- _Aim of the exercise_: Can you copy every line of the listing below, character for character?

── Exercise input

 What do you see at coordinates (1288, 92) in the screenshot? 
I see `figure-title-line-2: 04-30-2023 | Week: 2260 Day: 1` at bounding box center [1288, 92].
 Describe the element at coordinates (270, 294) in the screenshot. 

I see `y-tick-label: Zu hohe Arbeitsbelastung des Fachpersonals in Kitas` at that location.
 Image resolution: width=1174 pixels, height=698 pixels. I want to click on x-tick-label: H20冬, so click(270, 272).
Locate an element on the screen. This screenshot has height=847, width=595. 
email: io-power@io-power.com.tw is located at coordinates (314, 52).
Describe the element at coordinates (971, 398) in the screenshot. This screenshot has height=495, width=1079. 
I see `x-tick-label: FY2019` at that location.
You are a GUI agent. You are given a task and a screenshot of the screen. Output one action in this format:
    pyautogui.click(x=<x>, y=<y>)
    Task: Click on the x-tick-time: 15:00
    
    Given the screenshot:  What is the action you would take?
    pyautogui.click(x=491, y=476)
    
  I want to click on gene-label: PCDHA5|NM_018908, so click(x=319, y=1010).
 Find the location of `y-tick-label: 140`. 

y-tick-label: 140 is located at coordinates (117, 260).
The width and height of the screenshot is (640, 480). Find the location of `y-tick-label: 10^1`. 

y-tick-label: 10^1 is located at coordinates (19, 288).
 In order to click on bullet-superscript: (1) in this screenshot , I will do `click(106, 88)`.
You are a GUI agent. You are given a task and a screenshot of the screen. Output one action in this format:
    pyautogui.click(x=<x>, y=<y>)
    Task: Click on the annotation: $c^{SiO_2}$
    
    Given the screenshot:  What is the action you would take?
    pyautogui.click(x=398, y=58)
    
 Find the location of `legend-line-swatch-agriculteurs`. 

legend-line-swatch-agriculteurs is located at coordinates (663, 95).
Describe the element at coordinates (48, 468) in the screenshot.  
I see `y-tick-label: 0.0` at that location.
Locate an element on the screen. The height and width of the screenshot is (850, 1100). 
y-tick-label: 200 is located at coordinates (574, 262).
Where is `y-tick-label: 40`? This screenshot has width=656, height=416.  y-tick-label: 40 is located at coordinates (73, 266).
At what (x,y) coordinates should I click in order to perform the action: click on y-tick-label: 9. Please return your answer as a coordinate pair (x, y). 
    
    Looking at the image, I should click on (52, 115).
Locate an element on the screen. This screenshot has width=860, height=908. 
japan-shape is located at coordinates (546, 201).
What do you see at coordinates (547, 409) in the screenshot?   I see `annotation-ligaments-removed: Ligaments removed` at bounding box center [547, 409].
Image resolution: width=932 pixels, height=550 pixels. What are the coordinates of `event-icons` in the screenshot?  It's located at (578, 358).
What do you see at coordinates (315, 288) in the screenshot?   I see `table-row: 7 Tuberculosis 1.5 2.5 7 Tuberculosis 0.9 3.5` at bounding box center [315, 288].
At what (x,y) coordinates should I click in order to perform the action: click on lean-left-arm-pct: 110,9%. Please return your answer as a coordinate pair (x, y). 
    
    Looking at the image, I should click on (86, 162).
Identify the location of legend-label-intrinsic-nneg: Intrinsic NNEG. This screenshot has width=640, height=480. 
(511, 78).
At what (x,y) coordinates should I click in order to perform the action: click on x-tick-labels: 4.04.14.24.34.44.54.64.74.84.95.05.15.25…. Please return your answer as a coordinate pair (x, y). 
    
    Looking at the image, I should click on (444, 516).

────

- _Solution for this task_:
 What do you see at coordinates (1288, 92) in the screenshot? 
I see `figure-title-line-2: 04-30-2023 | Week: 2260 Day: 1` at bounding box center [1288, 92].
 Describe the element at coordinates (270, 294) in the screenshot. 

I see `y-tick-label: Zu hohe Arbeitsbelastung des Fachpersonals in Kitas` at that location.
 Image resolution: width=1174 pixels, height=698 pixels. I want to click on x-tick-label: H20冬, so click(270, 272).
Locate an element on the screen. This screenshot has height=847, width=595. 
email: io-power@io-power.com.tw is located at coordinates (314, 52).
Describe the element at coordinates (971, 398) in the screenshot. This screenshot has height=495, width=1079. 
I see `x-tick-label: FY2019` at that location.
You are a GUI agent. You are given a task and a screenshot of the screen. Output one action in this format:
    pyautogui.click(x=<x>, y=<y>)
    Task: Click on the x-tick-time: 15:00
    
    Given the screenshot:  What is the action you would take?
    pyautogui.click(x=491, y=476)
    
  I want to click on gene-label: PCDHA5|NM_018908, so click(x=319, y=1010).
 Find the location of `y-tick-label: 140`. 

y-tick-label: 140 is located at coordinates (117, 260).
The width and height of the screenshot is (640, 480). Find the location of `y-tick-label: 10^1`. 

y-tick-label: 10^1 is located at coordinates (19, 288).
 In order to click on bullet-superscript: (1) in this screenshot , I will do `click(106, 88)`.
You are a GUI agent. You are given a task and a screenshot of the screen. Output one action in this format:
    pyautogui.click(x=<x>, y=<y>)
    Task: Click on the annotation: $c^{SiO_2}$
    
    Given the screenshot:  What is the action you would take?
    pyautogui.click(x=398, y=58)
    
 Find the location of `legend-line-swatch-agriculteurs`. 

legend-line-swatch-agriculteurs is located at coordinates (663, 95).
Describe the element at coordinates (48, 468) in the screenshot.  
I see `y-tick-label: 0.0` at that location.
Locate an element on the screen. The height and width of the screenshot is (850, 1100). 
y-tick-label: 200 is located at coordinates (574, 262).
Where is `y-tick-label: 40`? This screenshot has width=656, height=416.  y-tick-label: 40 is located at coordinates (73, 266).
At what (x,y) coordinates should I click in order to perform the action: click on y-tick-label: 9. Please return your answer as a coordinate pair (x, y). 
    
    Looking at the image, I should click on (52, 115).
Locate an element on the screen. This screenshot has width=860, height=908. 
japan-shape is located at coordinates (546, 201).
What do you see at coordinates (547, 409) in the screenshot?   I see `annotation-ligaments-removed: Ligaments removed` at bounding box center [547, 409].
Image resolution: width=932 pixels, height=550 pixels. What are the coordinates of `event-icons` in the screenshot?  It's located at (578, 358).
What do you see at coordinates (315, 288) in the screenshot?   I see `table-row: 7 Tuberculosis 1.5 2.5 7 Tuberculosis 0.9 3.5` at bounding box center [315, 288].
At what (x,y) coordinates should I click in order to perform the action: click on lean-left-arm-pct: 110,9%. Please return your answer as a coordinate pair (x, y). 
    
    Looking at the image, I should click on (86, 162).
Identify the location of legend-label-intrinsic-nneg: Intrinsic NNEG. This screenshot has width=640, height=480. 
(511, 78).
At what (x,y) coordinates should I click in order to perform the action: click on x-tick-labels: 4.04.14.24.34.44.54.64.74.84.95.05.15.25…. Please return your answer as a coordinate pair (x, y). 
    
    Looking at the image, I should click on (444, 516).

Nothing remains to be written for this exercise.